■ **Supplied information**
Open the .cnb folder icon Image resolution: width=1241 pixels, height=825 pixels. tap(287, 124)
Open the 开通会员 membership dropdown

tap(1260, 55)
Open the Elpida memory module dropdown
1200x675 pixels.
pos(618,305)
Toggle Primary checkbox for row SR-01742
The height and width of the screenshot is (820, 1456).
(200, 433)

■ **Prompt**
Could you return all of the records above, reproducing every line verbatim?

■ **Solution**
Open the .cnb folder icon Image resolution: width=1241 pixels, height=825 pixels. tap(287, 124)
Open the 开通会员 membership dropdown

tap(1260, 55)
Open the Elpida memory module dropdown
1200x675 pixels.
pos(618,305)
Toggle Primary checkbox for row SR-01742
The height and width of the screenshot is (820, 1456).
(200, 433)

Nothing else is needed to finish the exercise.